相続人による、被相続人所有不動産の無償使用と特別受益(土地を無償使用して建物建築し同居の場合)
Q 被相続人所有の土地上に、相続人が自宅を建てて居住していた場合、敷地利用に関する特別受益が認められるか。
A 原則として認められる。被相続人所有「建物」に同居していた場合とは異なる。
特別受益として扱う対象としては、
①土地を無償使用したことで仮にこの土地を賃借していれば支払うべきだった地代相当額を特別受益とする考え方、
②使用借権の評価額分を特別受益とする考え方
などがあるが、多くの裁判例で②を前提とする解決がなされている。
下記で東京地方裁判所判決/平成27年(ワ)第12587号、平成27年(ワ)第37078号を一例にあげる。

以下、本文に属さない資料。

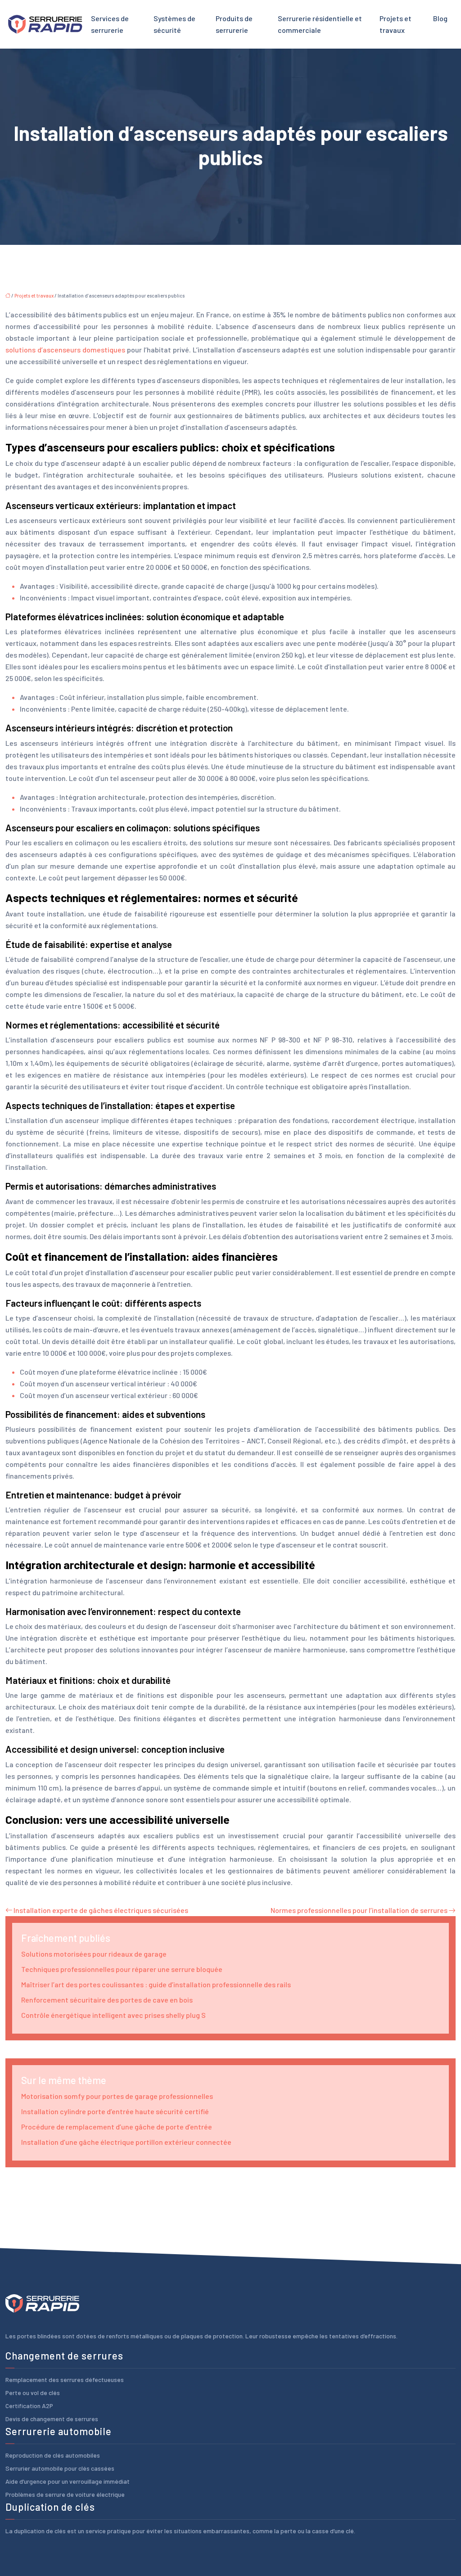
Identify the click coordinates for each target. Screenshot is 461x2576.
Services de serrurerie (110, 24)
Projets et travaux (395, 24)
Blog (440, 18)
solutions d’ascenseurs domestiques (65, 349)
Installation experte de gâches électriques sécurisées (101, 1910)
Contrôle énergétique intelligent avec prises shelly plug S (113, 2015)
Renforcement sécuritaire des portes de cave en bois (107, 1999)
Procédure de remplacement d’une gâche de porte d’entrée (116, 2126)
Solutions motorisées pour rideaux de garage (94, 1953)
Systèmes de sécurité (174, 24)
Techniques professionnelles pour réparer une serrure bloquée (121, 1969)
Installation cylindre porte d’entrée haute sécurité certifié (115, 2111)
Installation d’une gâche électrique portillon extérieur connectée (126, 2142)
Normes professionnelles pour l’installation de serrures (359, 1910)
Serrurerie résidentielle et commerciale (320, 24)
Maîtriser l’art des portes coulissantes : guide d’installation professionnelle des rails (156, 1984)
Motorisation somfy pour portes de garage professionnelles (117, 2096)
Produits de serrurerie (234, 24)
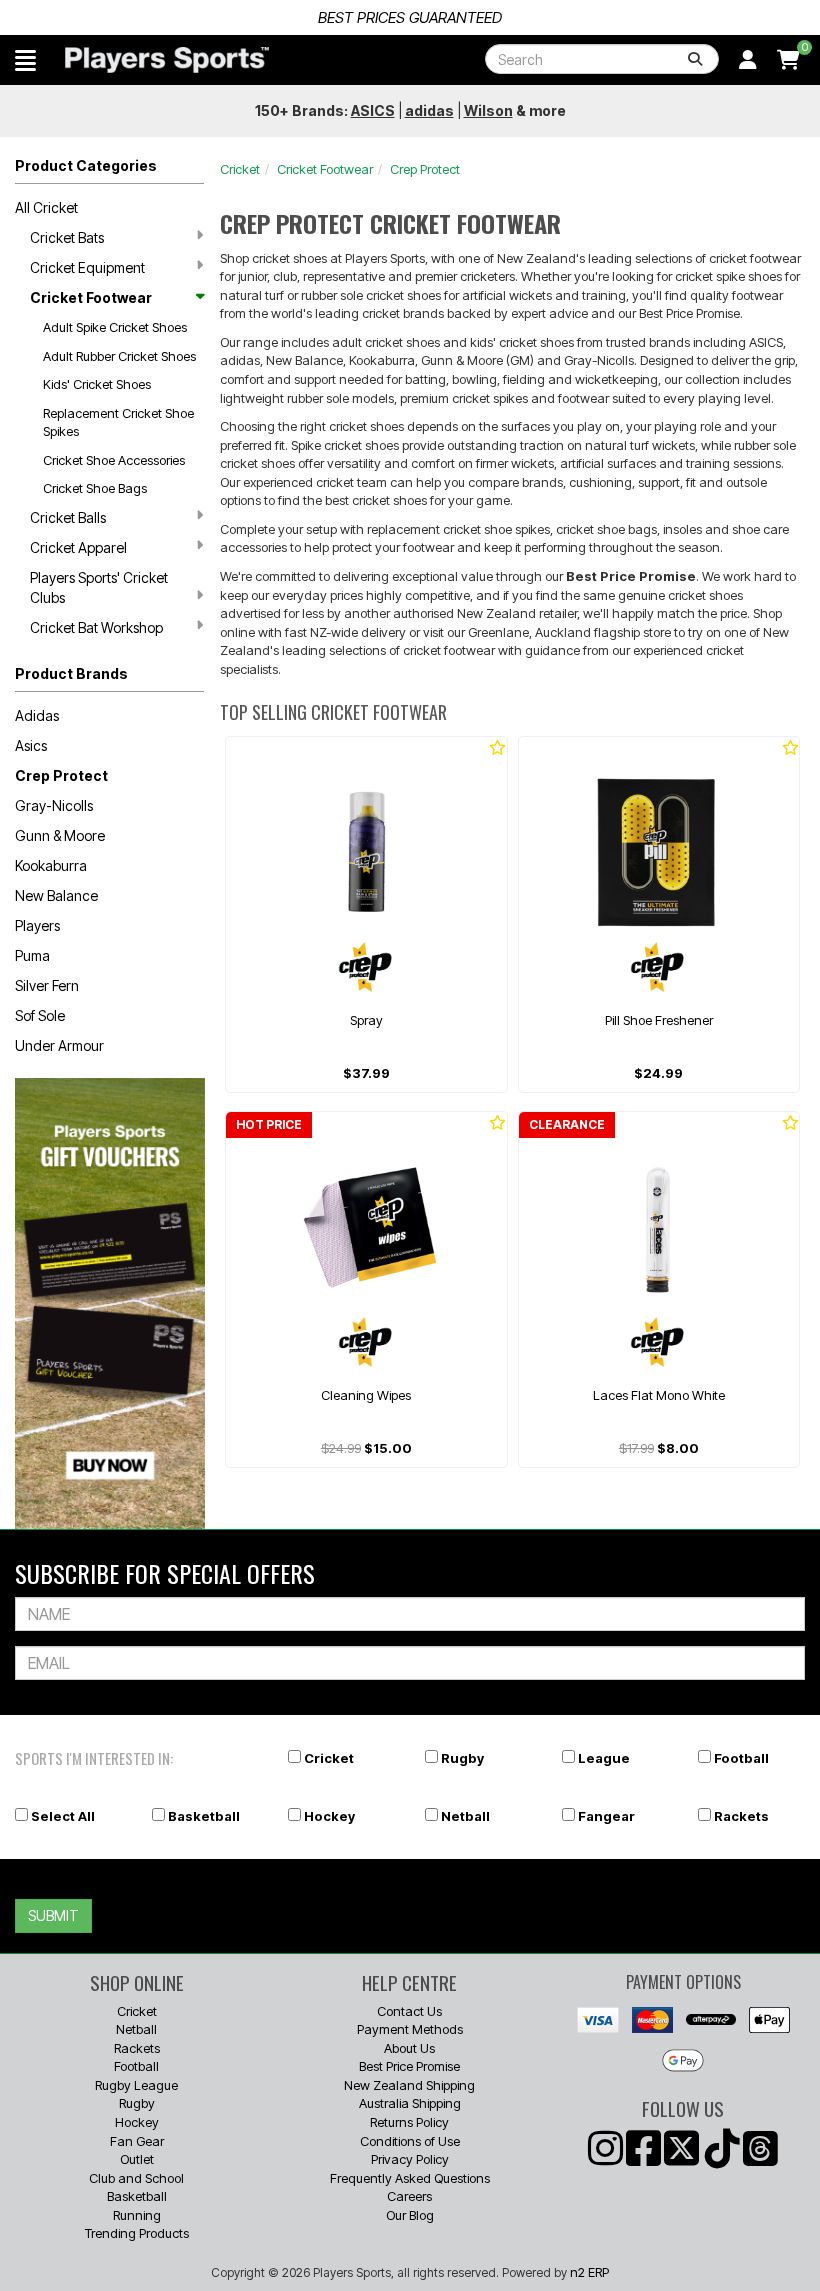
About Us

事案としては、被相続人(花子)が、原告の夫である冬彦に対し、その自宅の底地として花子の所有する土地を無償貸与し、冬彦は自宅を建築し、花子及び原告と同居。この敷地の使用貸借は、花子が原告の居住の便宜を図ったものであるとして特別受益にあたるかが争点の一つとなった事案。
「4 争点(3)(原告側に対する生前贈与(特別受益)の有無)について
(1)ア 生前贈与4-1(自宅の使用借権)については、証拠(第1事件乙12の1ないし3)及び弁論の全趣旨によれば、花子が原告の夫である冬彦に対して所有する本件土地4及び5を無償貸与し、冬彦は、花子の相続開始時に同土地上に自宅を所有して原告と共に居住していたことが認められる。法的には花子と冬彦との間の使用貸借であったとしても、実質的には、花子の子であり相続人である原告が、上記自宅に使用借権が付されたことにより、遺産である本件土地4及び5から、使用借権相当額の利益を特別受益として得ていたものと評価すべきである。そして、鑑定の結果(本件鑑定書3-1)によれば、本件土地4及び5に対する使用借権の割合は10%であり、花子の相続開始時(平成22年9月〈略〉日)の価額は1385万6758円(=平成31年更地価額1億6674万8000円×時点修正率83.1%×使用借権割合10%)であると認めるのが相当である。
そうすると、生前贈与4-1による原告の特別受益は、1385万6758円と認められる。」
※特別受益を肯定した他の例(同居×、アパート経営目的の敷地貸与)・・・東京地判平15・11・17判タ1152号241頁「甲野商店の経営が思わしくないため,原告の生活の援助のために本件土地を原告のアパート経営のために使わせようとしていたこと,・・・本件土地の使用貸借権は,相続開始時において2000万近い価値があり,さらに本件土地の新規賃料は,鑑定の結果によれば相続開始時点で月額33万8000円と高額であることからすれば,太郎と原告との間の本件土地の使用貸借契約の締結(使用貸借権の贈与)は,まさに原告の生計の資本の贈与であるといえ,特別受益(民法903条1項)に当たるというべきである。」